Is Chess with Queen Odds a Provable Win? - randomwalker
http://arvindn.livejournal.com/129555.html
======
Dove
The links from the article are fascinating. I had never heard of Arimaa
before, and am quite intrigued.

And from the linked article by Kasparov
([http://www.nybooks.com/articles/archives/2010/feb/11/the-
che...](http://www.nybooks.com/articles/archives/2010/feb/11/the-chess-master-
and-the-computer/)) comes this gem:

    
    
       In what Rasskin-Gutman explains as Moravec’s Paradox, in chess, as in so many 
       things, what computers are good at is where humans are weak, and vice versa. 

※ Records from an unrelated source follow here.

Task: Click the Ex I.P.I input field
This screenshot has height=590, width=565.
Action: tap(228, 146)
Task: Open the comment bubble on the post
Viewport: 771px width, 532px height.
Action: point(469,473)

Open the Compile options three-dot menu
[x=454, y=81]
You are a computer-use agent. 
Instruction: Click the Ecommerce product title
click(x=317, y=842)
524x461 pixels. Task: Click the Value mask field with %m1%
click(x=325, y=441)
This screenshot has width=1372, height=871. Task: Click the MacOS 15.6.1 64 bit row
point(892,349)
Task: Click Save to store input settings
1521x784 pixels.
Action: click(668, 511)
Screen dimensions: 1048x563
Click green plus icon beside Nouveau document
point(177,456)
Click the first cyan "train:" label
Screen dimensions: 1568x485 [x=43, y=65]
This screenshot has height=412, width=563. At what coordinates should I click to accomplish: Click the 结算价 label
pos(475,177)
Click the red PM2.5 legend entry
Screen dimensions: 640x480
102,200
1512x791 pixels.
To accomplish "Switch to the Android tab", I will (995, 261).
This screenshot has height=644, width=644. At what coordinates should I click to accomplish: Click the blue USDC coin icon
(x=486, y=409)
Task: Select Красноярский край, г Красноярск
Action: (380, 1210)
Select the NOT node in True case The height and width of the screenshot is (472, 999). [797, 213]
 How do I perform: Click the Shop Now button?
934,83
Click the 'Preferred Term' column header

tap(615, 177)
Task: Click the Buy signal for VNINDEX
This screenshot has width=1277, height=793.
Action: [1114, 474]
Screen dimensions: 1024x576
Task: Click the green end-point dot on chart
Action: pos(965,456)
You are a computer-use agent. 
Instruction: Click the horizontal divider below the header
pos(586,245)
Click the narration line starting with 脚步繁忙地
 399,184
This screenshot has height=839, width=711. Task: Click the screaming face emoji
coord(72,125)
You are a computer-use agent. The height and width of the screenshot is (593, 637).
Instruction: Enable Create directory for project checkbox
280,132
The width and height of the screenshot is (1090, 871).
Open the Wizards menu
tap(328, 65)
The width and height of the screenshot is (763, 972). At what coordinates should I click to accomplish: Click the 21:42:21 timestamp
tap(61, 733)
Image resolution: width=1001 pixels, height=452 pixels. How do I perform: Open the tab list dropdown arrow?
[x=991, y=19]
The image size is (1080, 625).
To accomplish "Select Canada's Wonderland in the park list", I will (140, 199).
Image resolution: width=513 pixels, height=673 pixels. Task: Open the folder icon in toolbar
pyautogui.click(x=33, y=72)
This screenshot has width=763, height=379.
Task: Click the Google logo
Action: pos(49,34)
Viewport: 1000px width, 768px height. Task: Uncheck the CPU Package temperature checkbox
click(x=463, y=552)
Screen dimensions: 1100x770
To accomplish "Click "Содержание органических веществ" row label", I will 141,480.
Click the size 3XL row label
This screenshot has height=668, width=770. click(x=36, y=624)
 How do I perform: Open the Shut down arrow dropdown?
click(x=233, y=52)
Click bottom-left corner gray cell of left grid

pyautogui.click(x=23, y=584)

       This gave me an idea for an experiment. What if instead of human versus machine
       we played as partners? My brainchild saw the light of day in a match in 1998 
       in León, Spain, and we called it “Advanced Chess.” Each player had a PC at hand 
       running the chess software of his choice during the game. The idea was to 
       create the highest level of chess ever played, a synthesis of the best of man 
       and machine.
    
       ....
    
       In 2005, the online chess-playing site Playchess.com hosted what it called a 
       “freestyle” chess tournament in which anyone could compete in teams with other 
       players or computers. Normally, “anti-cheating” algorithms are employed by 
       online sites to prevent, or at least discourage, players from cheating with 
       computer assistance. (I wonder if these detection algorithms, which employ 
       diagnostic analysis of moves and calculate probabilities, are any less 
       “intelligent” than the playing programs they detect.)
    
       Lured by the substantial prize money, several groups of strong grandmasters 
       working with several computers at the same time entered the competition. At 
       first, the results seemed predictable. The teams of human plus machine 
       dominated even the strongest computers. The chess machine Hydra, which is a 
       chess-specific supercomputer like Deep Blue, was no match for a strong human 
       player using a relatively weak laptop. Human strategic guidance combined with 
       the tactical acuity of a computer was overwhelming.
    
       The surprise came at the conclusion of the event. The winner was revealed to be 
       not a grandmaster with a state-of-the-art PC but a pair of amateur American 
       chess players using three computers at the same time. Their skill at 
       manipulating and “coaching” their computers to look very deeply into positions
        effectively counteracted the superior chess understanding of their grandmaster 
       opponents and the greater computational power of other participants. Weak human 
       + machine + better process was superior to a strong computer alone and, more 
       remarkably, superior to a strong human + machine + inferior process.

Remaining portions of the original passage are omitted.